# [Given records]
* * * * * * * * *
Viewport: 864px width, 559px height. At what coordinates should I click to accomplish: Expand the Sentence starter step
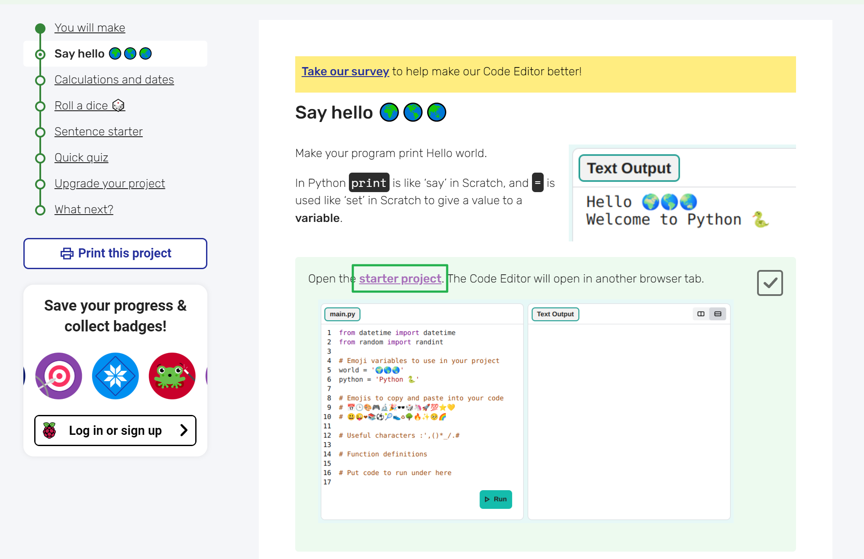(x=99, y=132)
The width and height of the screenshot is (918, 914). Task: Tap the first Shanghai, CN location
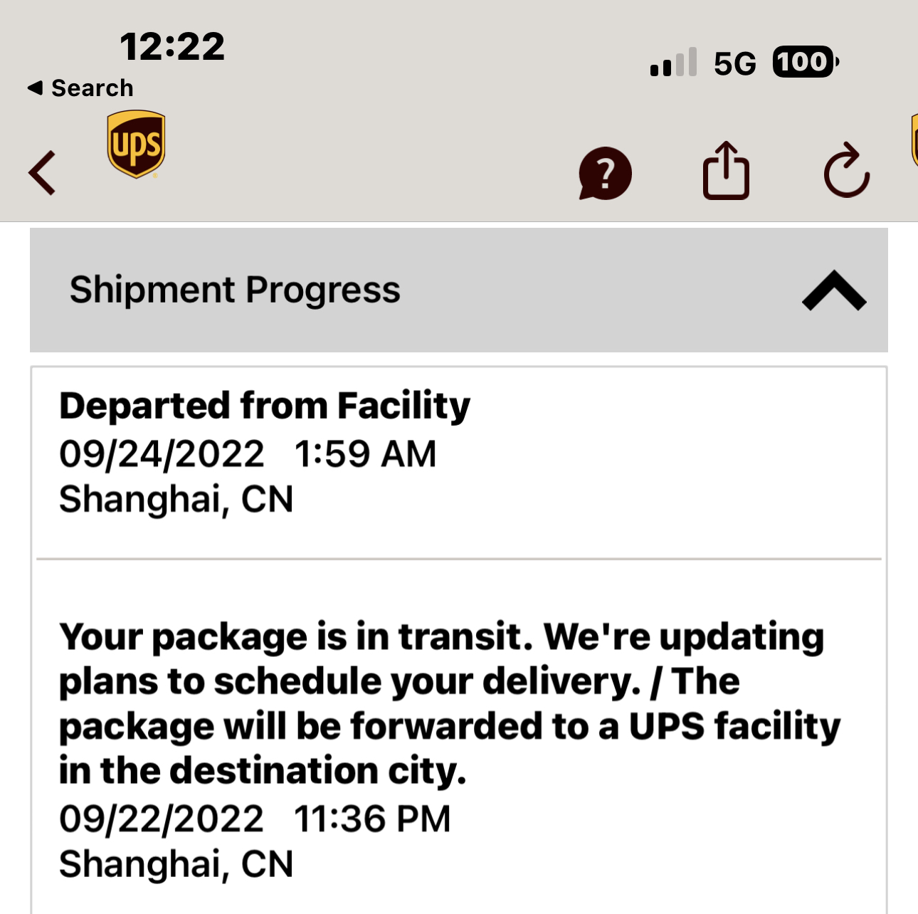click(x=176, y=499)
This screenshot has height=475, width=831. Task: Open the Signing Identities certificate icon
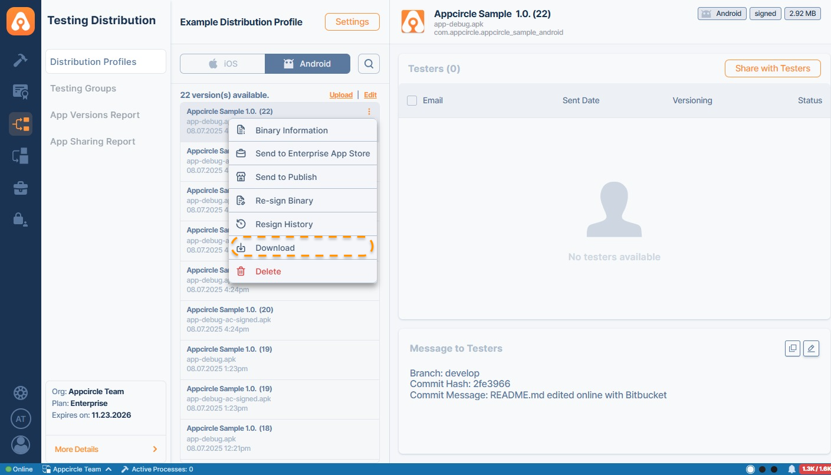tap(21, 91)
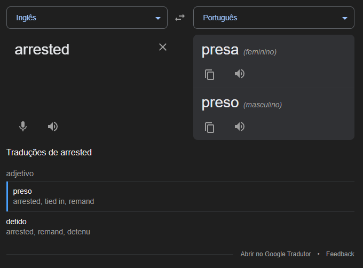Click the Traduções de arrested heading

point(49,153)
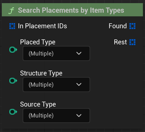Screen dimensions: 145x132
Task: Click the Rest output label
Action: point(120,42)
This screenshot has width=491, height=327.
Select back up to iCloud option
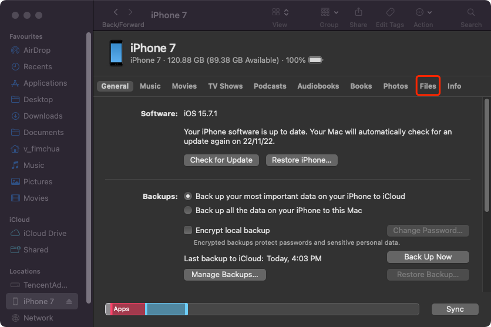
* * * * * * * * *
# [Required work]
A picture-free version of all the records, repeated exactly, is what to return.

# [Output of the task]
Viewport: 864px width, 559px height. At what coordinates should I click to accomplish: Expand the Sentence starter step
(x=99, y=132)
The width and height of the screenshot is (918, 914). Task: Tap the first Shanghai, CN location
click(x=176, y=499)
This screenshot has height=475, width=831. Task: Open the Signing Identities certificate icon
tap(21, 91)
Click the Traduções de arrested heading

point(49,153)
Screen dimensions: 145x132
Task: Click the Rest output label
Action: point(120,42)
This screenshot has width=491, height=327.
Select back up to iCloud option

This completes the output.